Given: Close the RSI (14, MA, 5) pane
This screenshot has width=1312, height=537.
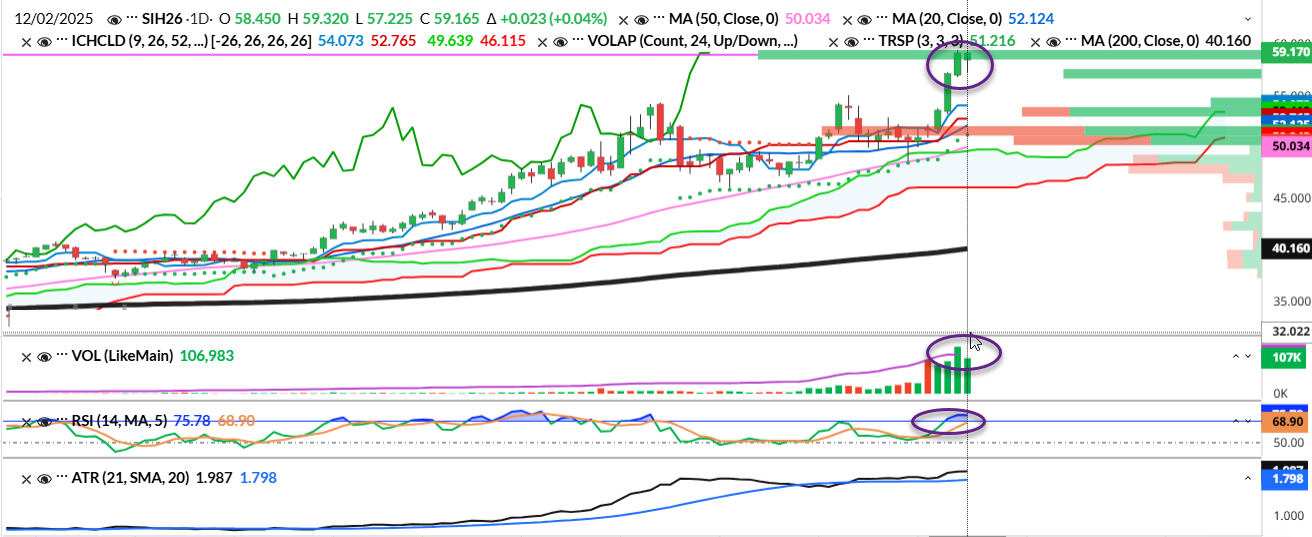Looking at the screenshot, I should click(x=26, y=421).
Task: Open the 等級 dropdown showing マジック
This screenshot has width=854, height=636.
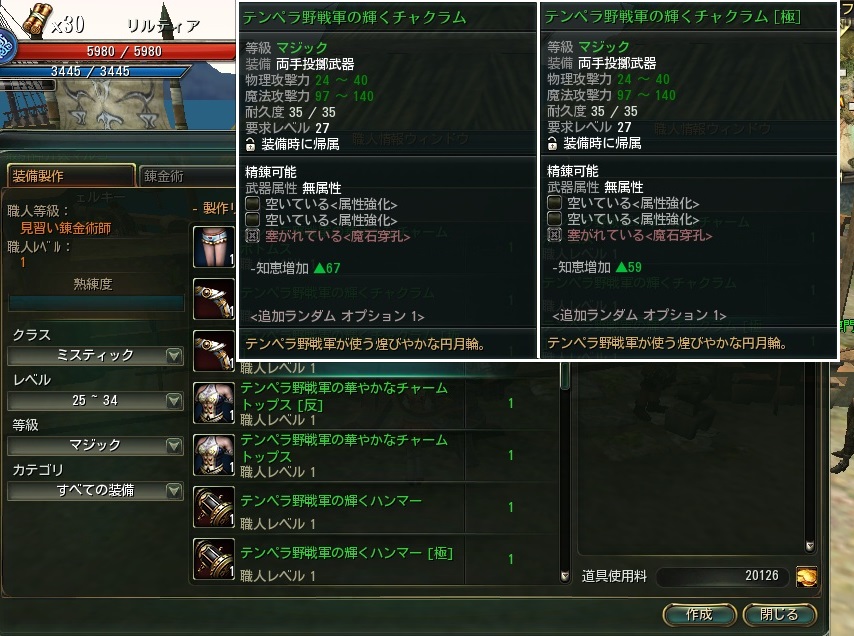Action: pyautogui.click(x=95, y=445)

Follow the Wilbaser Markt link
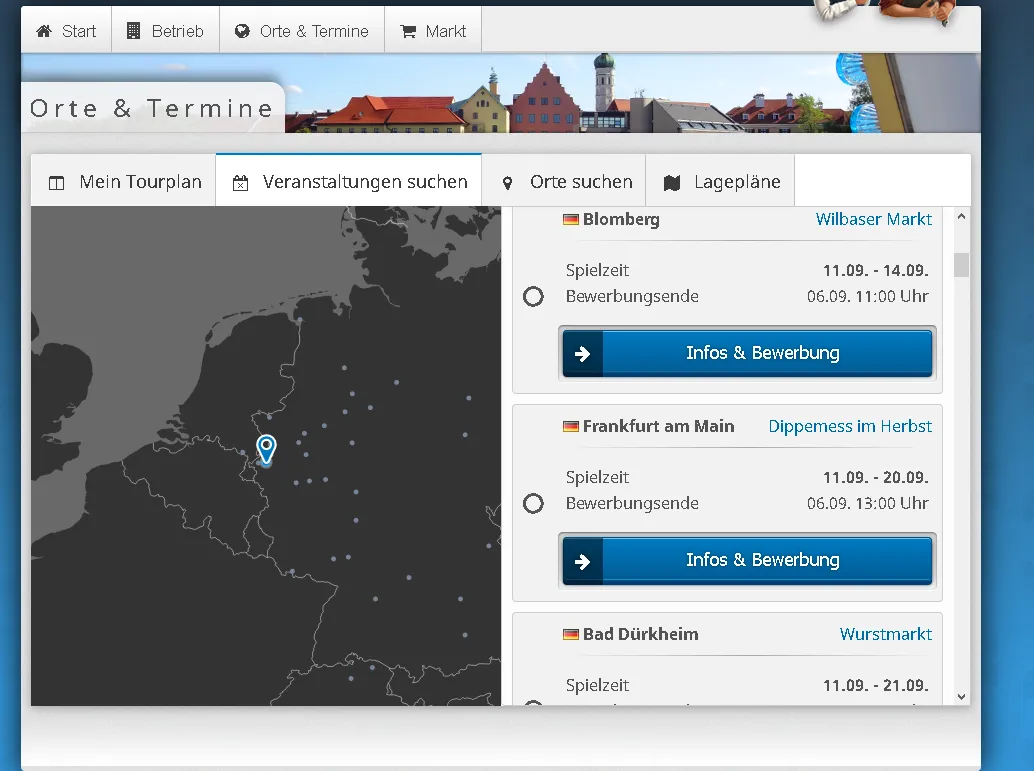tap(873, 219)
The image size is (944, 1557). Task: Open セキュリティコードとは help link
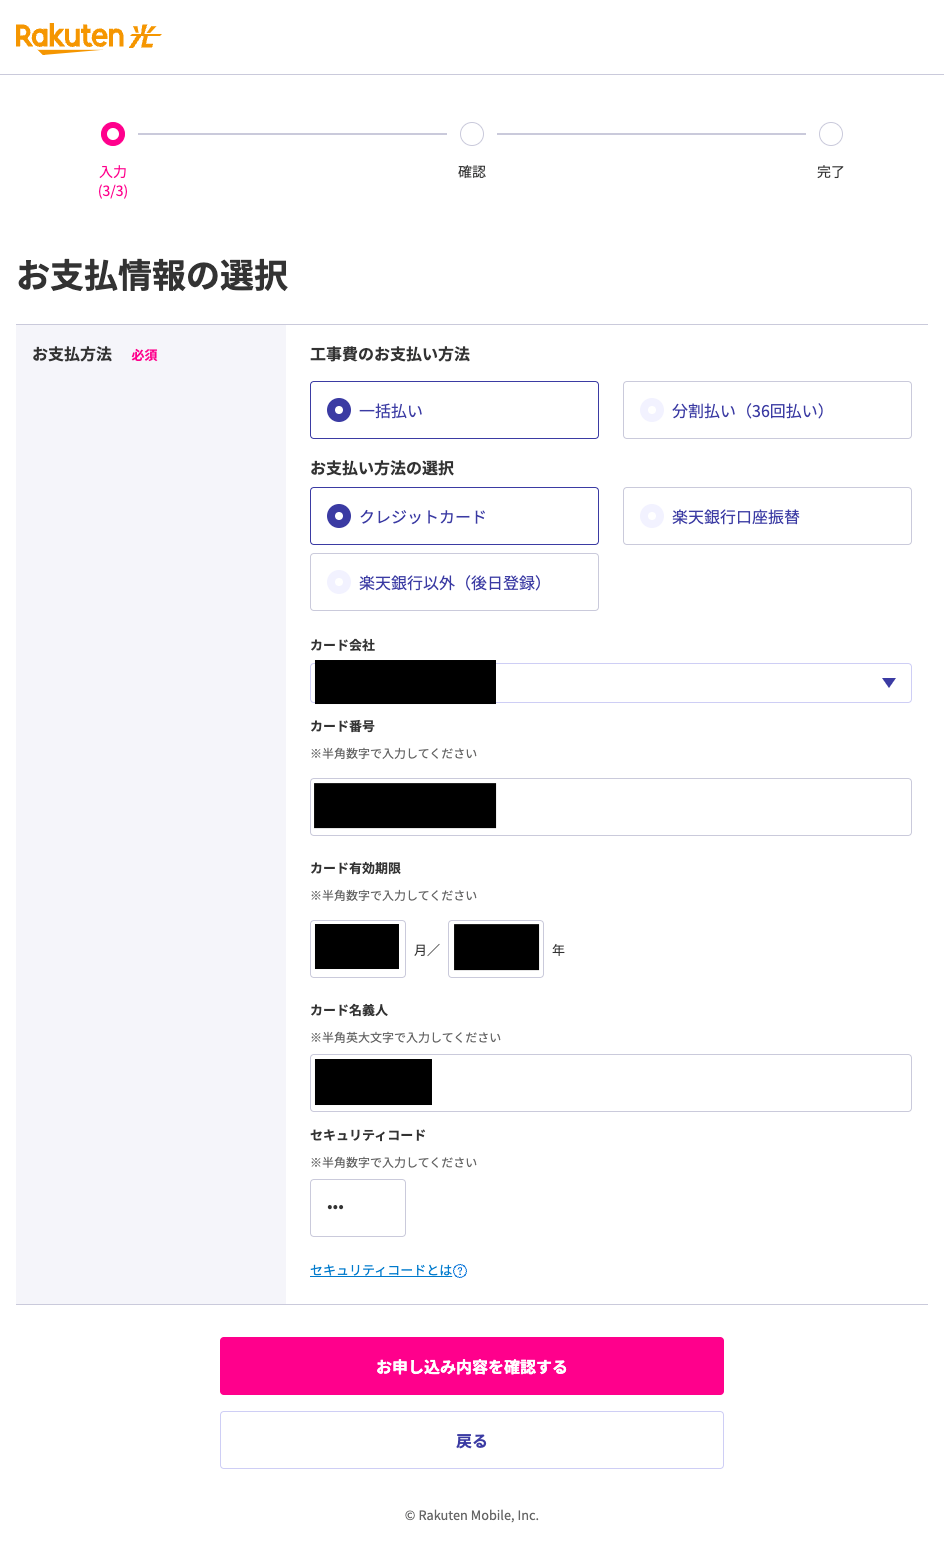coord(381,1271)
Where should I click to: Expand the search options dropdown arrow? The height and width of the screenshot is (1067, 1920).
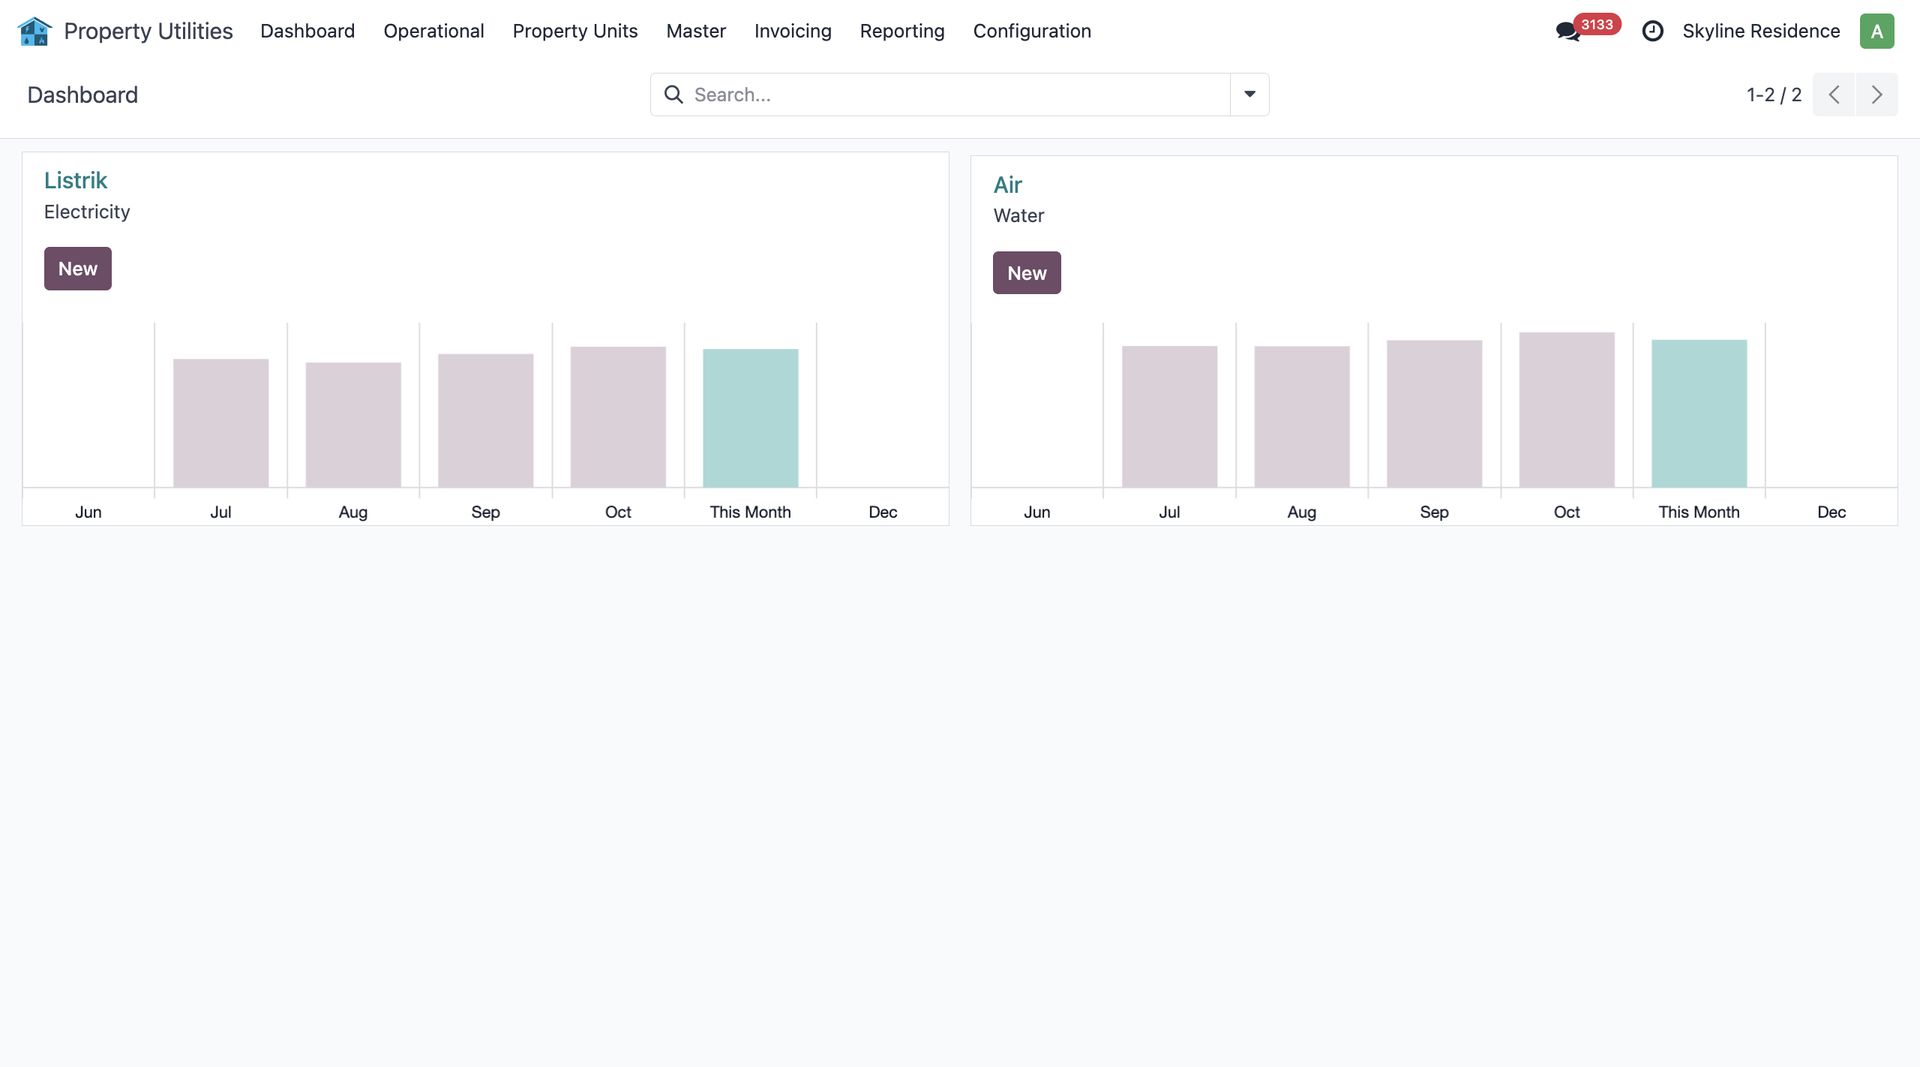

........

▸ **What to work on**:
Scan the material above and copy every line that holds the string "dropdown".

▸ **Completed task**:
Task: Open the 等級 dropdown showing マジック
Where should I click to: Expand the search options dropdown arrow? The height and width of the screenshot is (1067, 1920).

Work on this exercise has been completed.